If the government intends to use or disclose any information obtained or derived from its acquisition of a person’s communications under Section 1881A in judicial or administrative proceedings against that person, it must provide advance notice of its intent to the tribunal and the person, even if the person was not targeted for surveillance under Section 1881A. 50 U.S.C. 1881e(a); see 50 U.S.C. 1801(k), 1806(c).
The government’s reference to the possibility it would use data “even if the person was not targeted for surveillance” admits that it does collect and review the communications of those not targeted, potentially even for law enforcement purposes. But then it suggests that the only way people could be aggrieved is if their communications were used for law enforcement, not intelligence.
Yet the plaintiffs argument for injury is that they cannot do their jobs–NGOs, lawyers, reporters–even if their communications become subject to intelligence, not law enforcement, collection. Their question, of course, is whether domestic intelligence collected under the guise of foreign intelligence constitutes a violation of the Fourth Amendment, whether the government has a database-and-mining exception under the Fourth Amendment.
That may not change SCOTUS’ analysis on standing.

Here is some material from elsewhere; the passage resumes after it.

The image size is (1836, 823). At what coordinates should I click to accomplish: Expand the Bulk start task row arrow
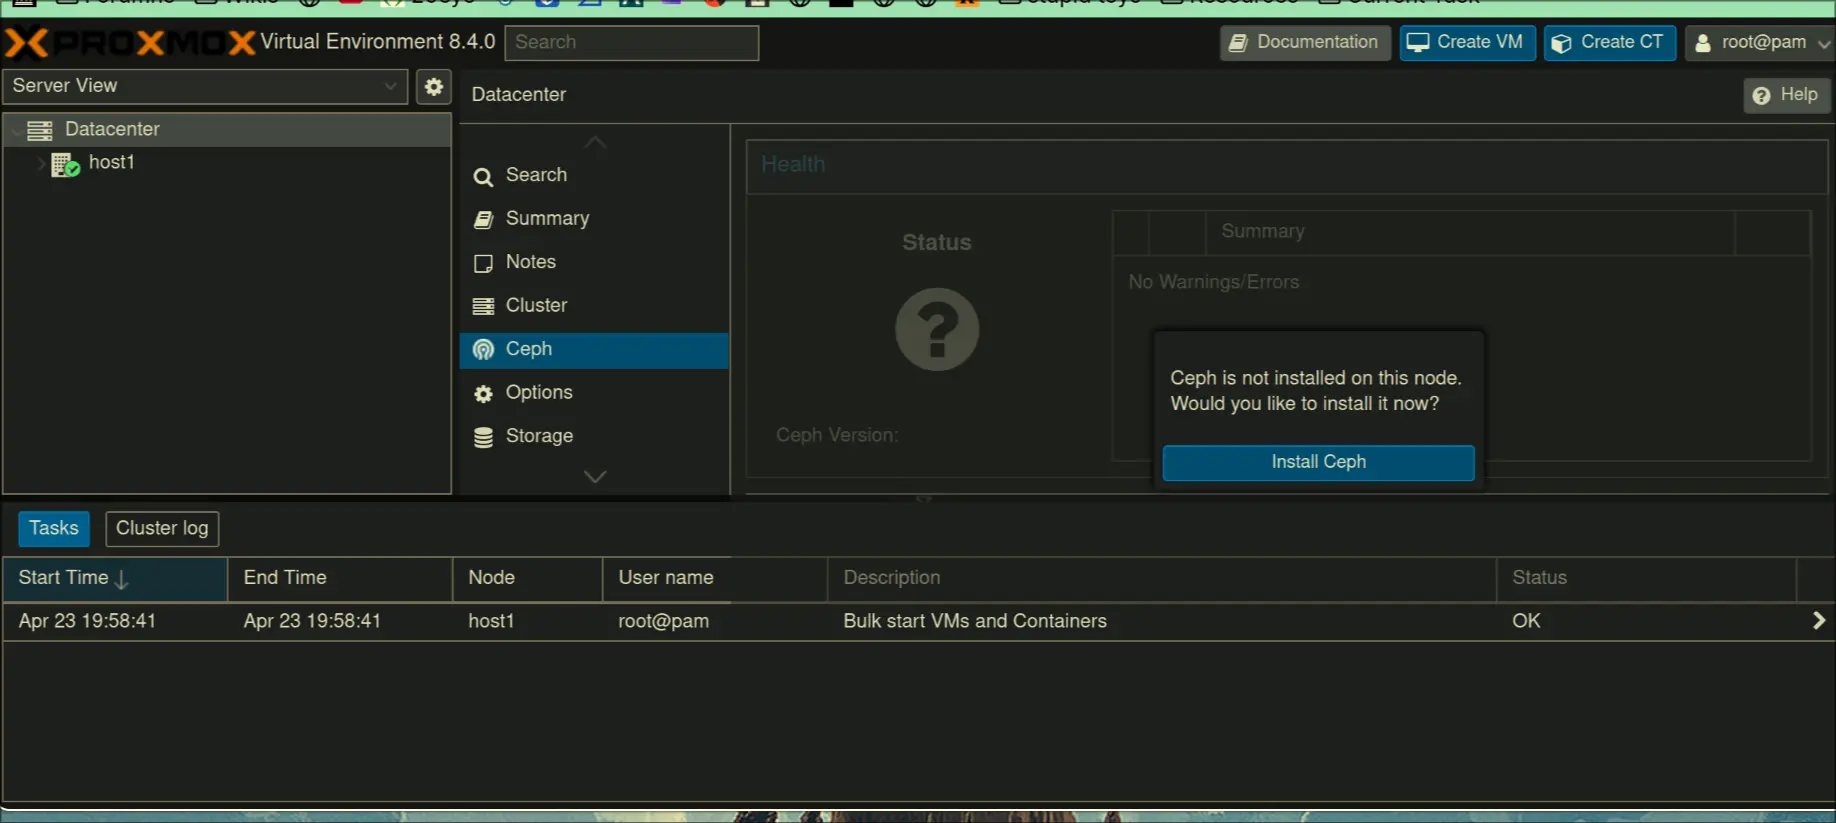pyautogui.click(x=1818, y=621)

But it does make it clear that–no matter how the government would like to distract from this point–US person data (even entirely domestic conversations) can be legally collected and analyzed under this law.
So that is what the stakes are. The government would love to have SCOTUS either deny cert or affirm the district finding that the plaintiffs don’t have standing, particularly before Jewel, which addresses the underlying issue of dragnet collection. The government would also love to use such a SCOTUS action, in secret, to rule that its use of GPS tracking in the intelligence, which it is busy distinguishing from a law enforcement context under Jones, context is legal. The government would also like any challenge to pertain to a specific order (as it would be under 1881e), so it can hide what it does with the data it collects once it goes into the database in UT.
And given what Russ Feingold said back in 2008–that an adversary process would reveal both the potential for abuse, and quite possibly the abuse, the government really really doesn’t want this case to move forward.